Director Matthew Vaughn’s UK Film Fund
Kick Ass director-producer Matthew Vaughn proposed an interesting spin on UK tax credits last week that puts a fresh (albeit French) spin on the UK’s tax credit programme. In short, he proposes keeping the current system in place, but removing the charitable, “government works” aspect of film tax credits by making them recoupable within the film’s waterfall structure. In his missive, which was posted online this past weekend on Deadline: London, he suggests that the UK tax credit contribution recoup in last position and take an equity stake (profit participation) in the film. The logic being that that the potential for recouped monies will make for a more sustainable programme, while the potential for profits will help expand it.

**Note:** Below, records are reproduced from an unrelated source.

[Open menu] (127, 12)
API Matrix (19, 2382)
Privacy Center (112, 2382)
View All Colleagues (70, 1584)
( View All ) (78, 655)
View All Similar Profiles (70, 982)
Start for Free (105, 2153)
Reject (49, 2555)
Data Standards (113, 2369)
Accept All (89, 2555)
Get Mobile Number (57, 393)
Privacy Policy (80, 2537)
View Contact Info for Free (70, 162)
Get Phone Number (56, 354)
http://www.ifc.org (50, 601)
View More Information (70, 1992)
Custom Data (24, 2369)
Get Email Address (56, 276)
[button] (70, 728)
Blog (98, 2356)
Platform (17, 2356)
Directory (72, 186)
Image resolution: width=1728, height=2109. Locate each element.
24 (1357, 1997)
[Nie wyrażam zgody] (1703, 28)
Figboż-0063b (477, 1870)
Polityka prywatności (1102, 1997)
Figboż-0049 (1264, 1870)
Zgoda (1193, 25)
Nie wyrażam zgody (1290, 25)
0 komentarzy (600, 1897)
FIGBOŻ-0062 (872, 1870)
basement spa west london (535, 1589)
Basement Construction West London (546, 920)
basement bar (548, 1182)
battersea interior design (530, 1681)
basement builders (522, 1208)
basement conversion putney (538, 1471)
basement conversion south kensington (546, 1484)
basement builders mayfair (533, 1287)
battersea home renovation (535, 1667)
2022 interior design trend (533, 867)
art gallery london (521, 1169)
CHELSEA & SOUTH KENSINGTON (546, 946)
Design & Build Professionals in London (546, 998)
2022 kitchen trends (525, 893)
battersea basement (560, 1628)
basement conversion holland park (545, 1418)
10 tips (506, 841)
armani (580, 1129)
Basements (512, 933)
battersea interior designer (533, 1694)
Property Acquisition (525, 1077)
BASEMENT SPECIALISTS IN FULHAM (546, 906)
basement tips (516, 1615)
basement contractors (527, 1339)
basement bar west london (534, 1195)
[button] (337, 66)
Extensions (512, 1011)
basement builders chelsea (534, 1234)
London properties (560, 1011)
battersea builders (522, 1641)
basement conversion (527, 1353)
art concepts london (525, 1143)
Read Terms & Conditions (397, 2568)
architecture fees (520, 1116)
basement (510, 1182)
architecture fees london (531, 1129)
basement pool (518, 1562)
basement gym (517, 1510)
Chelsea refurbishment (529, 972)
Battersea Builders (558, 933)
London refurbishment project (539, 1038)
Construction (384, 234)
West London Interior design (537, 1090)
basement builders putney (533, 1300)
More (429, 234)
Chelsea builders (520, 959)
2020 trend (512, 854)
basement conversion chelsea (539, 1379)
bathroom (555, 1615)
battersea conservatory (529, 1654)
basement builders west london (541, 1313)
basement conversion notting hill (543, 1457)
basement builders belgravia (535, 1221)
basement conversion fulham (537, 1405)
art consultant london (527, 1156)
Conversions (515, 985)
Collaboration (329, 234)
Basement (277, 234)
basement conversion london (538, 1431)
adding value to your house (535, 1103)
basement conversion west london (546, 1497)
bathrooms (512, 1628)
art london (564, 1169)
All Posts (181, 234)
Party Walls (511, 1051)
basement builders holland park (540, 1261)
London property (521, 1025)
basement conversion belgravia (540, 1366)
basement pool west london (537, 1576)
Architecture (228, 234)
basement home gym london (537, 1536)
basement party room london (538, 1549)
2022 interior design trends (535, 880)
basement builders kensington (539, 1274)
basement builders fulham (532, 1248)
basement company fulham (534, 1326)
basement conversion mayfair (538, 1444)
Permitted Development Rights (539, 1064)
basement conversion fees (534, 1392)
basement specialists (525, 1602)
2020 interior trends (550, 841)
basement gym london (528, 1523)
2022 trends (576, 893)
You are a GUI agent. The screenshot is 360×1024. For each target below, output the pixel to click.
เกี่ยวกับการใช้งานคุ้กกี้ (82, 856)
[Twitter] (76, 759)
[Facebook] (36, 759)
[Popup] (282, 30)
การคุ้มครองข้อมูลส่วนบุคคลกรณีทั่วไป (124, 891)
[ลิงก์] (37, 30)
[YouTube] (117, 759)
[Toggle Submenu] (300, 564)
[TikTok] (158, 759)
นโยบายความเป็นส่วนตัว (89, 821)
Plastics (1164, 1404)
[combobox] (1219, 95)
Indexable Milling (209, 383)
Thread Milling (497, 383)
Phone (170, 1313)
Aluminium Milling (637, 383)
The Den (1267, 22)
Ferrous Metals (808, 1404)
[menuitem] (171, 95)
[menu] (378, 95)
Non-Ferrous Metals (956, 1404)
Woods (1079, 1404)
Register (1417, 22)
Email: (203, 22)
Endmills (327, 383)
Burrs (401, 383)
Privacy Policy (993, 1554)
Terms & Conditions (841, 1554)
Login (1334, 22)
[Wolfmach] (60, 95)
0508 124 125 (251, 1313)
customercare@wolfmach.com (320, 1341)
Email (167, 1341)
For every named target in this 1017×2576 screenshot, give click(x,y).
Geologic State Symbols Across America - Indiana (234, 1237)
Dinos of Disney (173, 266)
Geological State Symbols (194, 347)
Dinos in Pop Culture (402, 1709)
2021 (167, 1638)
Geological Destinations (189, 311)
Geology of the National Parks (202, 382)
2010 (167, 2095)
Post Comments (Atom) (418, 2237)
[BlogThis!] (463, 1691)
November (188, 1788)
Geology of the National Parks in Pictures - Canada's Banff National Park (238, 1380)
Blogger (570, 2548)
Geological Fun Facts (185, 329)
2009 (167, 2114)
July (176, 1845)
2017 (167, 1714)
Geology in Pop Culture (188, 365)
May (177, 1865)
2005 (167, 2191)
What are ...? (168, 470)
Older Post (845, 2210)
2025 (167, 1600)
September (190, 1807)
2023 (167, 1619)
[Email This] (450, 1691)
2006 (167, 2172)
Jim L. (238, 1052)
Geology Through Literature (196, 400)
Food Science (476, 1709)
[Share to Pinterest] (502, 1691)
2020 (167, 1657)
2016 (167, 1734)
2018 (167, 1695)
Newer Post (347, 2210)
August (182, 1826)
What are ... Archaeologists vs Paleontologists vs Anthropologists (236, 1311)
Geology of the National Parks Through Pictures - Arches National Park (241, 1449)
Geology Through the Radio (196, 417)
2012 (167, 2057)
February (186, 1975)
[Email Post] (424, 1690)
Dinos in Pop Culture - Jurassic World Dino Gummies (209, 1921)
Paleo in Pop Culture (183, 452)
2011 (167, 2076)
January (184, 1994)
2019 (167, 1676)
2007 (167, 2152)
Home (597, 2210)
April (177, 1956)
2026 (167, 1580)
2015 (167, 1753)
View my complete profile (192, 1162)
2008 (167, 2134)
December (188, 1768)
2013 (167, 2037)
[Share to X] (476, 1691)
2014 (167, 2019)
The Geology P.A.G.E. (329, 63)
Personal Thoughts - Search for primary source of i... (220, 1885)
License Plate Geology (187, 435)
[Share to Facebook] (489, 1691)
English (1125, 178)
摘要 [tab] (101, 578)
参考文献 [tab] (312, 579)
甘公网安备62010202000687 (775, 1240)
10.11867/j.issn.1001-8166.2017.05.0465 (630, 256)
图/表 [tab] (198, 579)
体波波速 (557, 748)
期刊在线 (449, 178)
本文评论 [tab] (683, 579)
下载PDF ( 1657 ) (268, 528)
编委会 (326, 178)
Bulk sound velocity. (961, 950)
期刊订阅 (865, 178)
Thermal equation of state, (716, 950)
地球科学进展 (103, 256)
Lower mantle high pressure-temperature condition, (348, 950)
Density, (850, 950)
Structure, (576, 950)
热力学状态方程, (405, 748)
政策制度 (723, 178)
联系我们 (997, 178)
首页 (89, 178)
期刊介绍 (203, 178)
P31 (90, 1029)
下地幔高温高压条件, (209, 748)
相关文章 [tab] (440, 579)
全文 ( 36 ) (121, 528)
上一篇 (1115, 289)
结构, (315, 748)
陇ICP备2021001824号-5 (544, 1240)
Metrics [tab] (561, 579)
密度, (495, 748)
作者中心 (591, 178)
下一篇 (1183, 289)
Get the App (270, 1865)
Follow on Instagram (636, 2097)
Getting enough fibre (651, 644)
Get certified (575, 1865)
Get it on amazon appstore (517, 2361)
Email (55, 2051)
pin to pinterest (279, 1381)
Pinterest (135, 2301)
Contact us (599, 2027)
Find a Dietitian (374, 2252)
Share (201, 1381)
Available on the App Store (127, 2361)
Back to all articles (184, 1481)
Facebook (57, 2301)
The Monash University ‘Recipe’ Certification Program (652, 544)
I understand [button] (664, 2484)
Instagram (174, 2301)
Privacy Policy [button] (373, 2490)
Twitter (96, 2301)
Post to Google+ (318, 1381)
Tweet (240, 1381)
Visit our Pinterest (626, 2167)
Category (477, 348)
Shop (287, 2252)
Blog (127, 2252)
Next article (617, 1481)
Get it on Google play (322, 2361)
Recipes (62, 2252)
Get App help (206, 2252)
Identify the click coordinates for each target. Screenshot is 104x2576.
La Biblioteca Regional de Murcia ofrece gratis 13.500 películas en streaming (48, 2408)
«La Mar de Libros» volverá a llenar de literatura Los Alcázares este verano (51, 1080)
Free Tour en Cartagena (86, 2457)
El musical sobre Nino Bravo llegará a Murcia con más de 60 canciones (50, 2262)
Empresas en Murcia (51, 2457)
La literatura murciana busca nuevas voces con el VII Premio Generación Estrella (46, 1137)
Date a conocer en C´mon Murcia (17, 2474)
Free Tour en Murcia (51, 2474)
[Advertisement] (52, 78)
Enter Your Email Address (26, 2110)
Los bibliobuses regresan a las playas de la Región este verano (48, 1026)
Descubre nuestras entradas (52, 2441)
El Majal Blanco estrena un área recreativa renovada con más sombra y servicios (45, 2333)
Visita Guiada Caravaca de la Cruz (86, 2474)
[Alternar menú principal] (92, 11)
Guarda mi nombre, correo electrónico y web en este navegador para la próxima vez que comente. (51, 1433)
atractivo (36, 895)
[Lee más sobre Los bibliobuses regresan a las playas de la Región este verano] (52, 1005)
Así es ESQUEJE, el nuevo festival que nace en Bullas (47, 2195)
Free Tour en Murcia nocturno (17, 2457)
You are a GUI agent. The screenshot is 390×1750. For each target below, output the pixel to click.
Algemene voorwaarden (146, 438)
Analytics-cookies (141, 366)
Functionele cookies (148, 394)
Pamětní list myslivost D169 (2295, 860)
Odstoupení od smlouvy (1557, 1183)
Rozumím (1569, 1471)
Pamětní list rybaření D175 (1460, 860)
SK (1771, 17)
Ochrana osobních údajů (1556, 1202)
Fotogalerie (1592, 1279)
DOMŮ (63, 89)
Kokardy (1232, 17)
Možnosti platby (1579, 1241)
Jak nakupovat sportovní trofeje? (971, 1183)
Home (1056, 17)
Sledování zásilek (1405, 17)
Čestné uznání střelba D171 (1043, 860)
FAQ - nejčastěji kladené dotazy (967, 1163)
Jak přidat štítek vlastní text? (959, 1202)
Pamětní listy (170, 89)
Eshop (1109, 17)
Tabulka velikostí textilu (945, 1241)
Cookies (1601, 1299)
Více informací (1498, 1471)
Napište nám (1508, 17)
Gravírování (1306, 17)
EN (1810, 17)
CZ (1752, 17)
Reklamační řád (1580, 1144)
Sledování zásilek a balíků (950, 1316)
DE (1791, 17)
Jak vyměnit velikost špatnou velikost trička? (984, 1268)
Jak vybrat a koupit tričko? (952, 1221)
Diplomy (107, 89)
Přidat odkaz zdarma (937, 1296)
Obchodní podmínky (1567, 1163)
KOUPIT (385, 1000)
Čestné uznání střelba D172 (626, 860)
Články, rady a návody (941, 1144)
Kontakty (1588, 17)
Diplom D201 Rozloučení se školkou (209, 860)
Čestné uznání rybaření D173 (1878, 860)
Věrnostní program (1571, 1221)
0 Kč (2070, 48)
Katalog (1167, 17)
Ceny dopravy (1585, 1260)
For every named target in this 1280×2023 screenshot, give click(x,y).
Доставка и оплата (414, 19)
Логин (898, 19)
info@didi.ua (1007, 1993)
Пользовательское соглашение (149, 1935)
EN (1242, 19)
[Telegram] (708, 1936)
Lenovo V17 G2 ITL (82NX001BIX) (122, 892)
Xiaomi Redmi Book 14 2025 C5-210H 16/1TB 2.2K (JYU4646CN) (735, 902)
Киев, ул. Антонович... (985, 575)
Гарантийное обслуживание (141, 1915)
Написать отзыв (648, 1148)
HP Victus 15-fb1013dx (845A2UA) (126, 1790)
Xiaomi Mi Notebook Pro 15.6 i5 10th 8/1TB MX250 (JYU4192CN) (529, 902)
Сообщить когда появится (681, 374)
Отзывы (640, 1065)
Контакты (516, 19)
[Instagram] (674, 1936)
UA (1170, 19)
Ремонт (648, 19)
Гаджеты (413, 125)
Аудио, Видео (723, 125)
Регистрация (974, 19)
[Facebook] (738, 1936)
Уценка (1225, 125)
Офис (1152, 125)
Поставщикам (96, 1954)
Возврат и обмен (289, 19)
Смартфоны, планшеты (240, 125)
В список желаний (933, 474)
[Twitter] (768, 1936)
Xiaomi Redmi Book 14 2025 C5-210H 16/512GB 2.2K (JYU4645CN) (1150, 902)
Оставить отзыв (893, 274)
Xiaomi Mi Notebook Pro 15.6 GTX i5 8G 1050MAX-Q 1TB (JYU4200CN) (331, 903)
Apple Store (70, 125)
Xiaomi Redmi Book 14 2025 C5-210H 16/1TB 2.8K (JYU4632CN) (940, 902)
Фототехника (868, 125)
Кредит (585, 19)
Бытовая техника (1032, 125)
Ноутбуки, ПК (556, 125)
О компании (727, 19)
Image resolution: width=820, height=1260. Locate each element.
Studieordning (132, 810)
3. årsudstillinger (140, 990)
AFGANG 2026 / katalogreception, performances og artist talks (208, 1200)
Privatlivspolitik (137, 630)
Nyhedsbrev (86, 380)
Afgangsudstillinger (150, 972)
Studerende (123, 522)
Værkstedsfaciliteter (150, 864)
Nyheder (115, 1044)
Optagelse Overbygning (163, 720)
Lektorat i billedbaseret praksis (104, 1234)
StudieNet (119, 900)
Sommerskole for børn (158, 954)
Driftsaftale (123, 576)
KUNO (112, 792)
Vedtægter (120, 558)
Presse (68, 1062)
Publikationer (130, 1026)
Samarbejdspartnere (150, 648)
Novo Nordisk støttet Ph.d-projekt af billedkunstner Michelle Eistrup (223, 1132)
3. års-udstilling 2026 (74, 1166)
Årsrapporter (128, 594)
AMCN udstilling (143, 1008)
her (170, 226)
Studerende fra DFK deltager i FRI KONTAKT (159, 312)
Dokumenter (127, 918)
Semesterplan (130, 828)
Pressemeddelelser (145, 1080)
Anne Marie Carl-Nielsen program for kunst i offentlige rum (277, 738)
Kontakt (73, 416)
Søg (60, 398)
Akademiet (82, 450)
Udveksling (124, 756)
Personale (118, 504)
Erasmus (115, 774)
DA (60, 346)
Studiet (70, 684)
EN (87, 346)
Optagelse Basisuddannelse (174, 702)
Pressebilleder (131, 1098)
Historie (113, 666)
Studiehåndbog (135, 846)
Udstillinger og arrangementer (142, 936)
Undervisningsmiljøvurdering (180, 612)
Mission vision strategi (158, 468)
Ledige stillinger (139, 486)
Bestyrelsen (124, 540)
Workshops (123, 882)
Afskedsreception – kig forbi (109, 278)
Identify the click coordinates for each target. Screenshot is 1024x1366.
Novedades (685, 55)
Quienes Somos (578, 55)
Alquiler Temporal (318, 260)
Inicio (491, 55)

Over the past several years, we’ve all observed the rapid proliferation and and continuous one-upmanship of the world wide production incentive programs. Unabated, this race for the largest percentile, has lead to a cannibalization of tax credit programs that many states and countries cannot sustain.
Vaughn makes the valid point that while the UK may not have the largest credit, they are one of the few world class production centers that share not only a common language with the US, but have an A-list talent pool, crew base, and infrastructure for both production and post. As such, they are uniquely positioned to leverage their assets for a more favorable government program that stands to benefit the taxpayers that support it. He further proposes that the government’s share of profits from successful films be split with the UK producer in the form of matching funds alongside the equity investor for their next film; the UK’s deal would be most favored nations (MFN) with the other equity investor and recoup pro rata, pari passu in the waterfall.
I think Vaughn is correct that the UK is one of the few territories that could conceivably make this work; however, I do not foresee the same success for any other territory that offers less that a 30% incentive. It’s no secret that Michigan’s program is not sustainable in its current form, but I think Michigan’s (up to) 42% rebate is aggressive enough to make studios and producers suck-up the “losses” they would suffer by having to settle for super cheep money, in lieu of free money. Louisiana, Illinois, Massachusetts, and Canada could (and should) also modify their programs accordingly.
Free money is great, but nobody wins if these programs go under. If studios and producers are going to accept tax payer dollars, then they need to view these jurisdictions as partners, not just as blank-check locations. By the same token, the governments need to act like financiers if they want to be treated as such. He who has the gold, makes the rules.